Fake `Going Out of Business' Sales Prey on Naive Holiday Shoppers

Schemes are prevalent in New York City with its tourist traffic

WHEN Lloyd's Estates opened its doors here to sell opulent home furnishings, heirloom art, and other supposed household gems, it didn't intend to stay in business long.

In fact, within a few days of setting up shop, Lloyd's began advertising a massive ``Going Out of Business'' sale.

Such brazen schemes to pull in bargain-hungry shoppers multiply as Christmas approaches, consumer-protection officials say. While bogus going-out-of-business (GOB) sales occur nationwide, some experts say they are most common in New York, where a large pool of unsuspecting tourists roam.

``Some unscrupulous business owners get into the holiday season by running illegal and deceptive special sales, thereby exploiting shoppers'' during the heaviest retailing season of the year, says Fred Cerullo, commissioner of New York's Department of Consumer Affairs. ``[The sales] are the tool of Ebenezer Scrooge-type entrepreneurs.''

Often, electronics, furniture, and jewelry stores are prime contenders for GOBs. They post signs offering huge discounts; a recorded voice may bark to customers peering into windows. Some retailers even scatter bits of paper to suggest that the store is packing up.

In New York, tourists are most likely to fall for these schemes. ``I believed it,'' visiting Frenchman Jean-Christophe Klein says, while looking at a going-out-of-business sign along Fifth Avenue. ``The only thing I can do is compare with my country, and everything is cheaper here.''

Although tourists are the primary target in the Big Apple, it's often your ordinary ``Joe'' who falls for such scams elsewhere, consumer-protection officials say.

``It's really common nationwide,'' said Susan Grant, executive director of the National Association of Consumer Agency Administrators in Washington. ``We may be seeing more of it in the past several years than we were before because a lot of businesses are in tough shape.''

Recently, New York's Department of Consumer Affairs made its largest crackdown in years. It cited 12 midtown Manhattan stores for improperly advertising a renovation, loss-of-lease, or going-out-of-business sale. The department charged the stores with not having proper sale licenses and for deceiving the public.

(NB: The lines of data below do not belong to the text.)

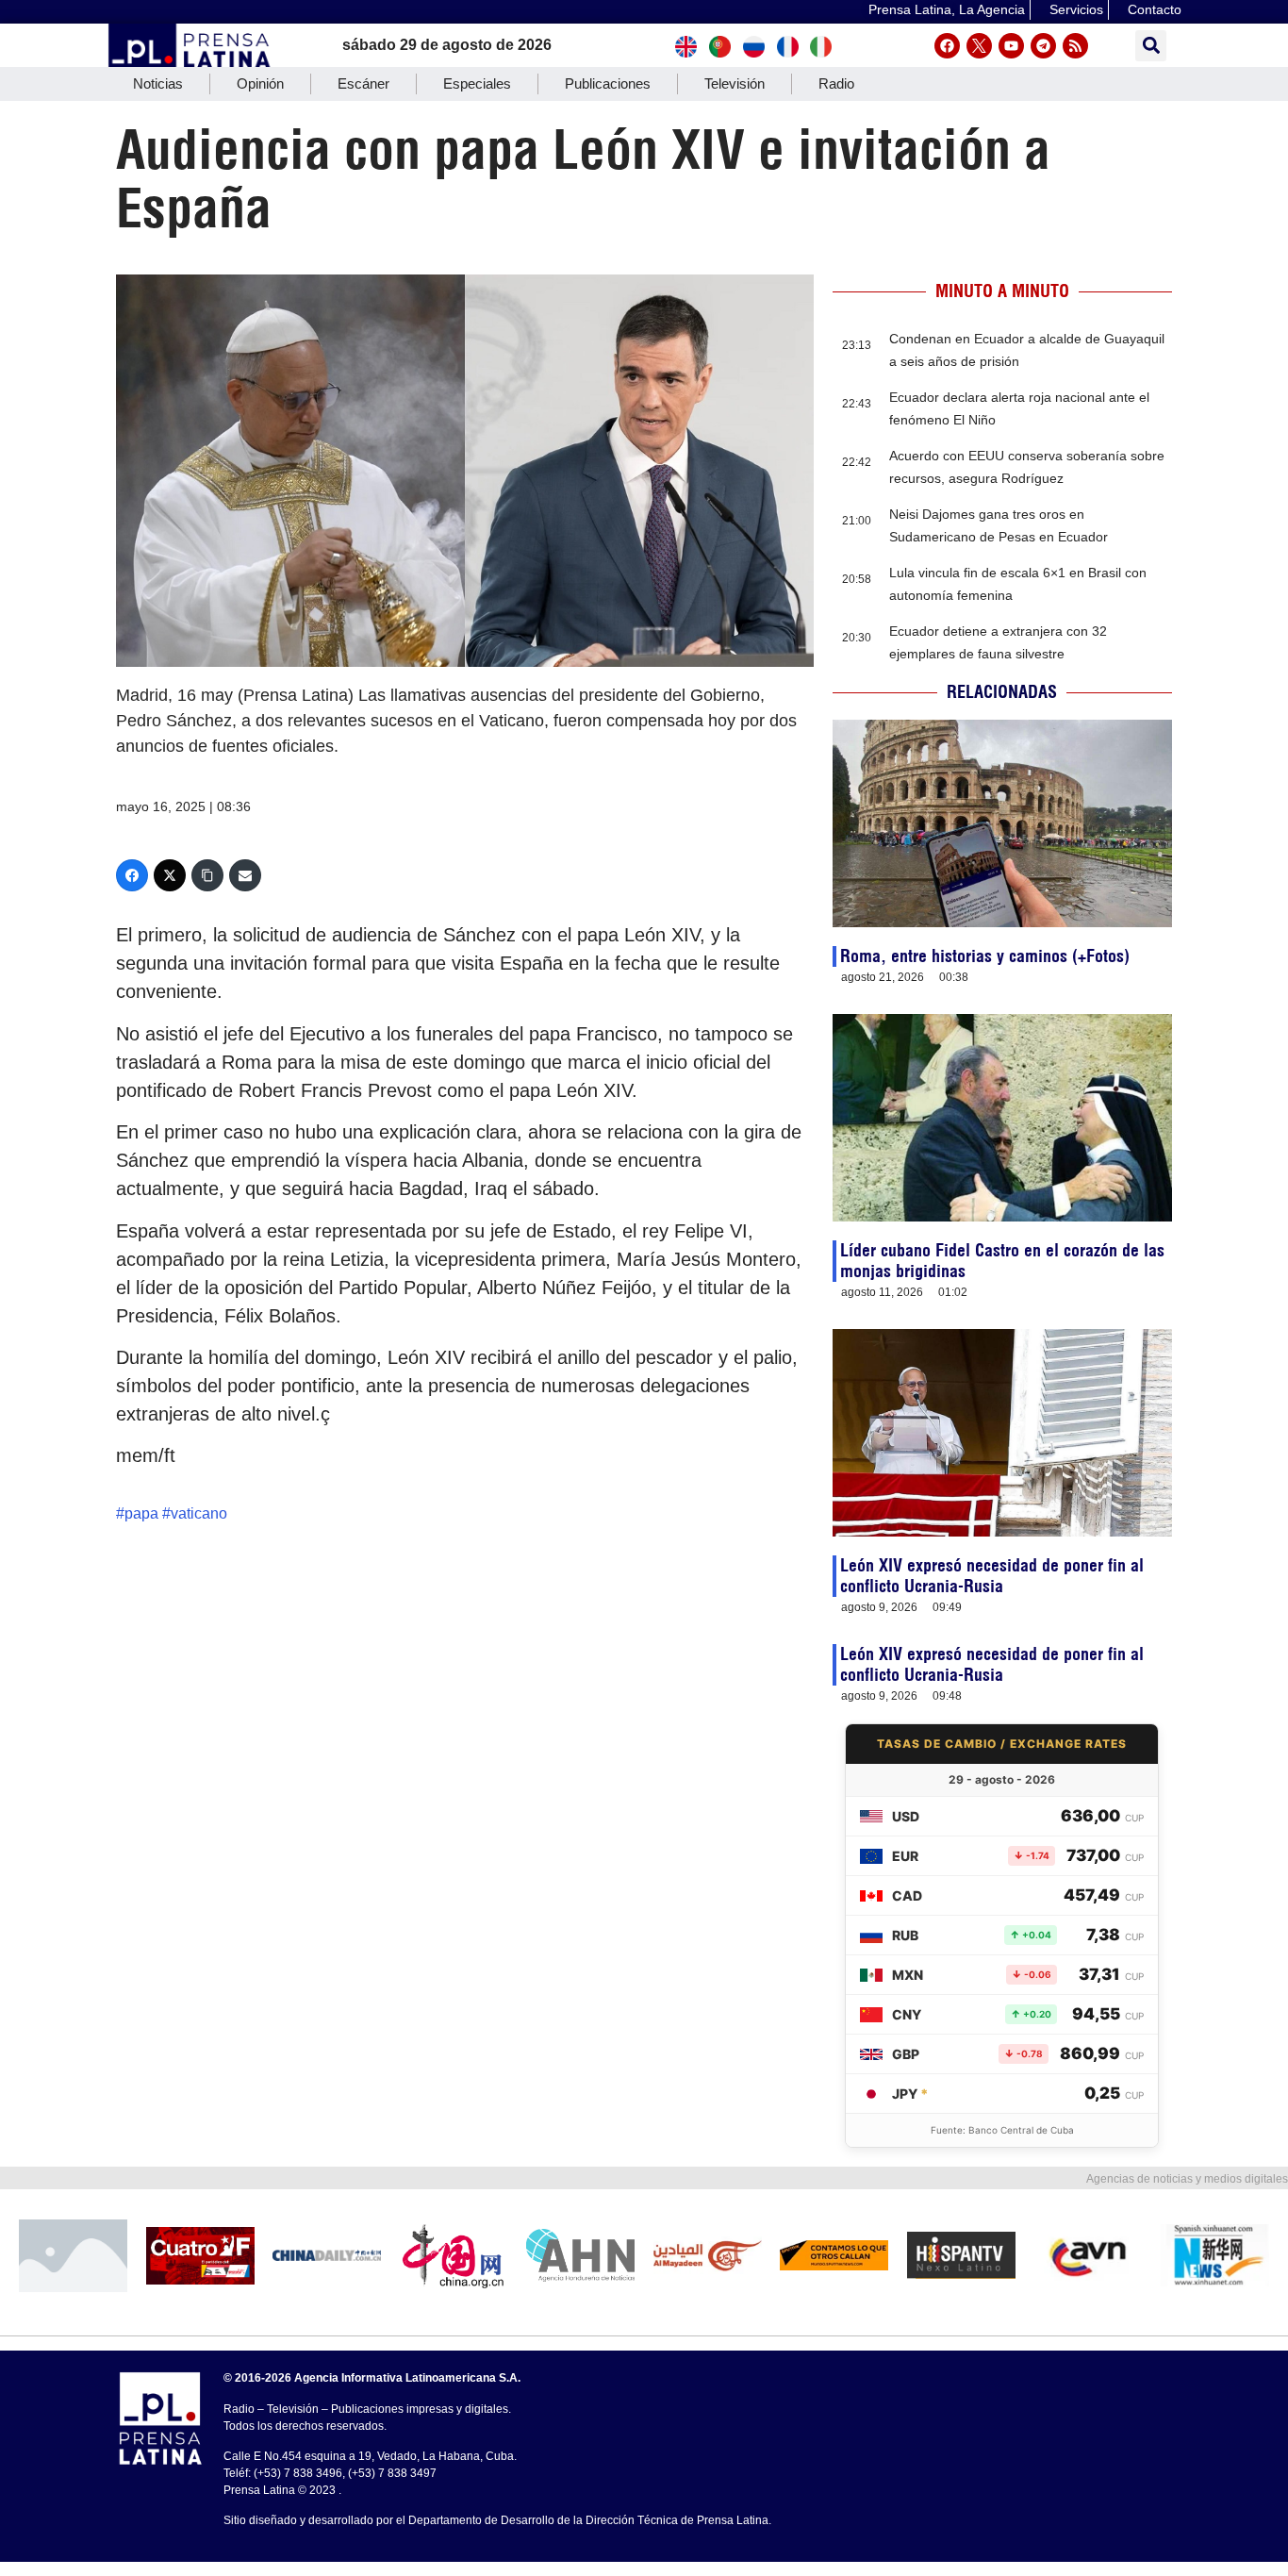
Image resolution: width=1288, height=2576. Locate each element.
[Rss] (1075, 45)
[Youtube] (1011, 45)
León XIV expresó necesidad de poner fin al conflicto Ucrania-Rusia (992, 1575)
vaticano (199, 1513)
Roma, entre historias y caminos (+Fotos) (985, 956)
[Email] (245, 875)
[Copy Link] (207, 875)
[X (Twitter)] (170, 875)
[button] (1150, 45)
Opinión (260, 83)
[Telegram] (1043, 45)
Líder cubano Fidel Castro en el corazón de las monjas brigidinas (1002, 1260)
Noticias (158, 83)
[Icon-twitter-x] (979, 45)
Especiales (477, 83)
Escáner (363, 83)
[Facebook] (947, 45)
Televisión (734, 83)
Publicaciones (608, 83)
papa (141, 1513)
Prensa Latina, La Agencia (946, 9)
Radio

Playtime Fashions, a clothier, was cited for advertising going-out-of-business sales at least three times since 1986, but never went out of business. Last week, the consumer-affairs department temporarily padlocked the store.

Several shops defend their practices. ``You try to create some business, you know what I mean,'' said one official at Savoy Galleries, a purveyor of antiques. ``If you've got a thousand pieces, you've got to get them out.''

Richard Bluestone, president of clothing store A Austin Ltd., conceded that his ad for a ``Cash-Raising Sale - 25 percent to 50 percent Off!'' was aggressive, but he maintained it was entirely fair. ``I'm really agitated,'' he said in response to the code citation that may cost him as much as $600 a day. ``They're going after the little business.''

EVEN if retailers complain, most states try to police stores that stage fraudulent sales.

``Most states have laws against it because it's a perennial problem,'' said Ed Mierzwinski, consumer-program director at the United States Public Interest Research Group. ``It's one of many unfair and deceptive acts that legitimate businesses have to deal with.''

Yet many businesses get away with it. Lloyd's Estates, for example, was never fined because it shut down within three months, as New York law requires.

``They could only secure a lease for a short duration,'' says company attorney Harold Hoffman. ``There was no breach of the law.''

Wilfredo Lopez, a consumer-affairs department official who tried to make a case against the store, countered: ``It was the most blatant and outrageous example of going into business to go out of business.''

Other businesses comply with the 90-day closing-down rule by reemerging under new owners, often relatives or friends who may also employ a ``going out of business'' strategy, officials say. The problem is encapsulated in a photo in the consumer-affairs department showing a store's ``Grand Opening'' flag topped by a ``Final Liquidation'' sign.